基于蛋白质语言模型的嵌入来实现快速、准确且无需对齐的蛋白质结构预测。

Protein language-model embeddings for fast, accurate, and alignment-free protein structure prediction.

机构信息

TUM (Technical University of Munich), Department of Informatics, Bioinformatics and Computational Biology - i12, Boltzmannstr. 3, 85748 Garching/Munich, Germany; TUM Graduate School, Center of Doctoral Studies in Informatics and its Applications (CeDoSIA), Boltzmannstr. 11, 85748 Garching, Germany.

出版信息

Structure. 2022 Aug 4;30(8):1169-1177.e4. doi: 10.1016/j.str.2022.05.001. Epub 2022 May 23.

DOI:10.1016/j.str.2022.05.001

PMID:35609601

Abstract

Advanced protein structure prediction requires evolutionary information from multiple sequence alignments (MSAs) from evolutionary couplings that are not always available.

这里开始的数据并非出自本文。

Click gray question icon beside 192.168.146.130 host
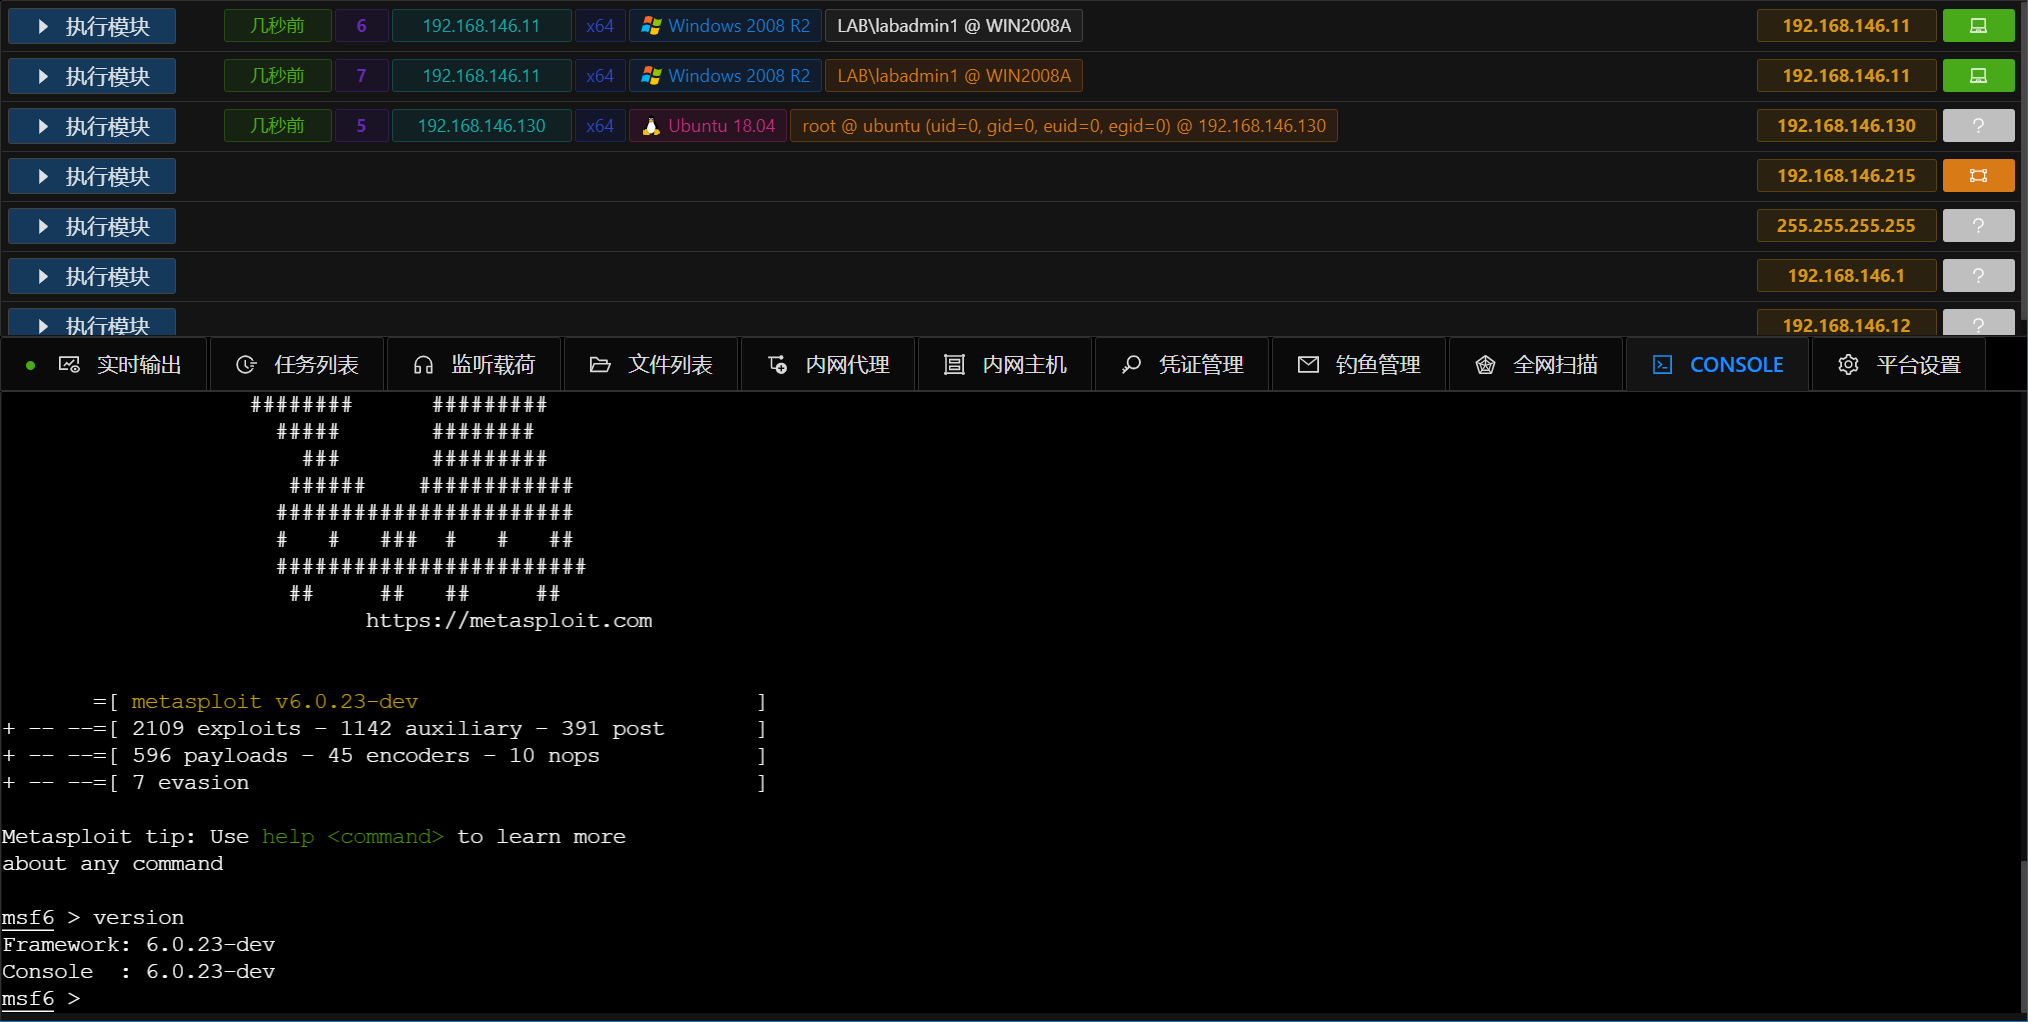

Artificial intelligence (AI)-based predictions inputting only single sequences are faster but so inaccurate as to render speed irrelevant. Here, we described a competitive prediction of inter-residue distances (2D structure) exclusively inputting embeddings from pre-trained protein language models (pLMs), namely ProtT5, from single sequences into a convolutional neural network (CNN) with relatively few layers. The major advance used the ProtT5 attention heads. Our new method, EMBER2, which never requires any MSAs, performed similarly to other methods that fully rely on co-evolution. Although clearly not reaching AlphaFold2, our leaner solution came somehow close at substantially lower costs. By generating protein-specific rather than family-averaged predictions, EMBER2 might better capture some features of particular protein structures. Results from using protein engineering and deep mutational scanning (DMS) experiments provided at least a proof of principle for such a speculation.

摘要

高级蛋白质结构预测需要来自进化耦合的多个序列比对 (MSA) 的进化信息，但这些信息并不总是可用的。基于人工智能 (AI) 的预测仅输入单个序列，速度更快，但准确性如此之低，以至于速度变得无关紧要。在这里，我们描述了一种竞争性预测，仅输入来自预先训练的蛋白质语言模型 (pLM) 的嵌体，即 ProtT5，从单个序列到具有相对较少层的卷积神经网络 (CNN) 中的残基间距离 (2D 结构)。主要的进展是使用 ProtT5 注意力头。我们的新方法 EMBER2 从不需要任何 MSA，其性能与完全依赖共进化的其他方法相似。虽然显然无法达到 AlphaFold2，但我们更精简的解决方案在成本大幅降低的情况下，在某种程度上更接近。通过生成特定于蛋白质而非家族平均的预测，EMBER2 可能更好地捕捉到特定蛋白质结构的某些特征。使用蛋白质工程和深度突变扫描 (DMS) 实验提供的结果至少为这种推测提供了一个原理证明。